▶ _REQUIRED ACTION_
Restate exactly, and only, the lines from the one with "Task: Tap the side fingerprint power sensor" through the end of the data, with both of those end lines kept. Drop any pictures.

Top of RECORDS TO USE

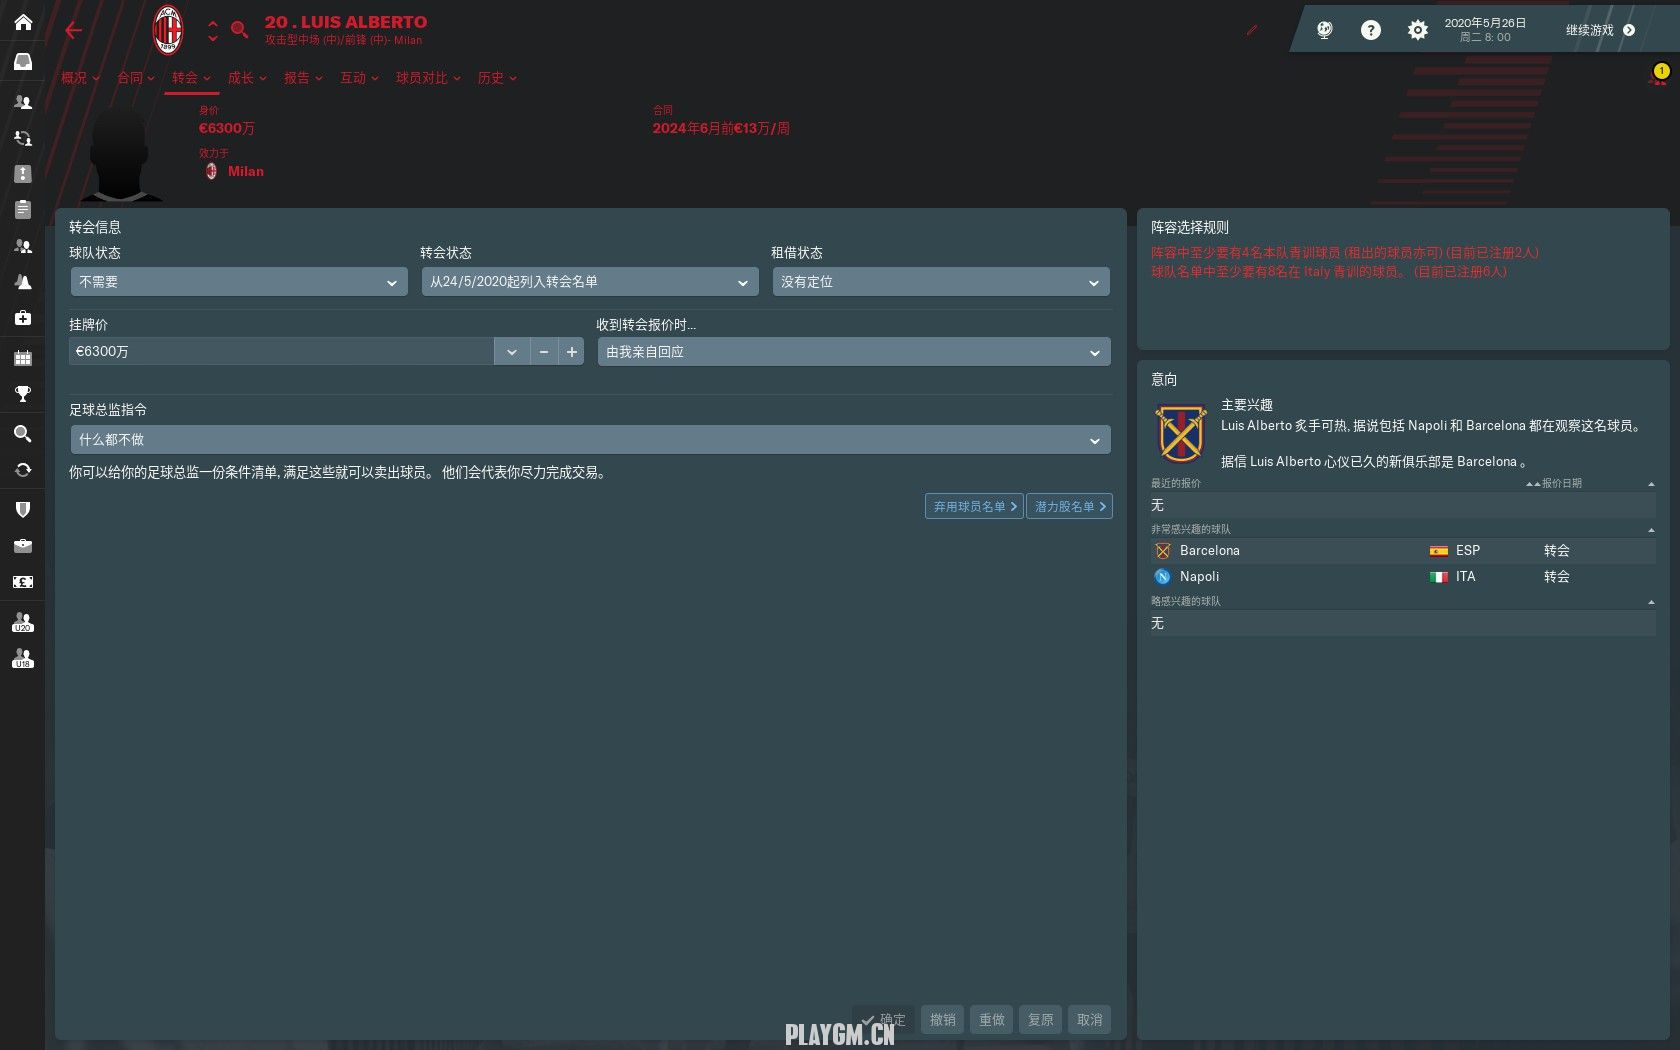
Task: Open the 合同 tab menu
Action: (x=135, y=78)
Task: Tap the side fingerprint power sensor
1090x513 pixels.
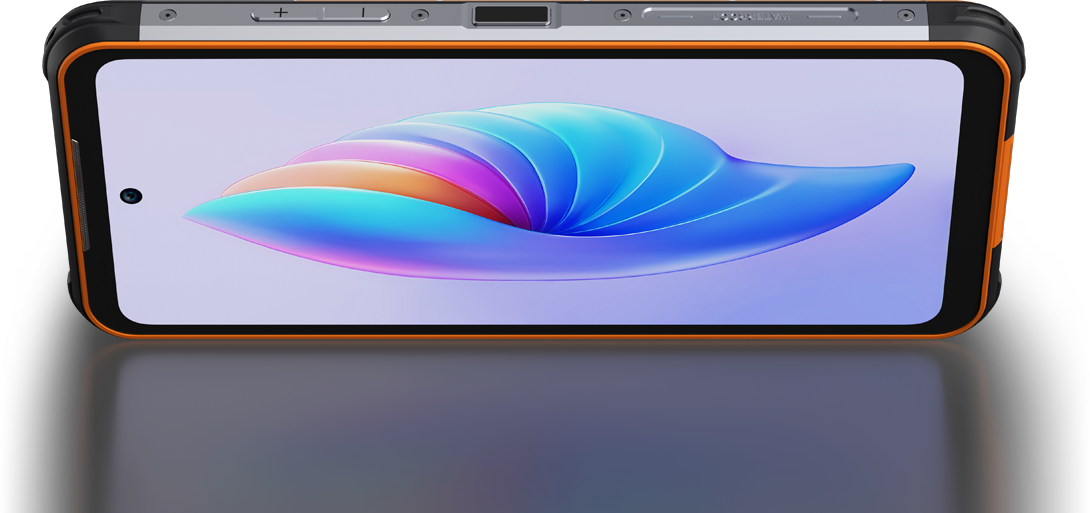Action: point(510,15)
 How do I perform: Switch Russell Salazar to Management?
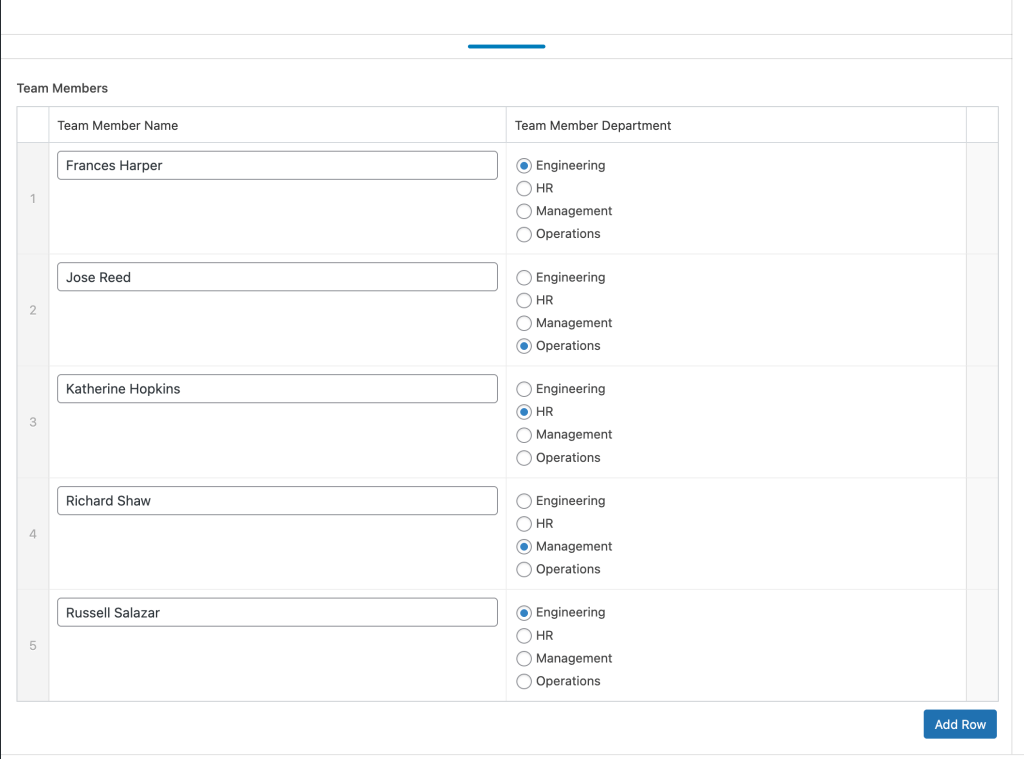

Bottom of RECORDS TO USE

▶ _EXERCISE RESULT_
Task: Tap the side fingerprint power sensor
1090x513 pixels.
Action: point(510,15)
 How do I perform: Switch Russell Salazar to Management?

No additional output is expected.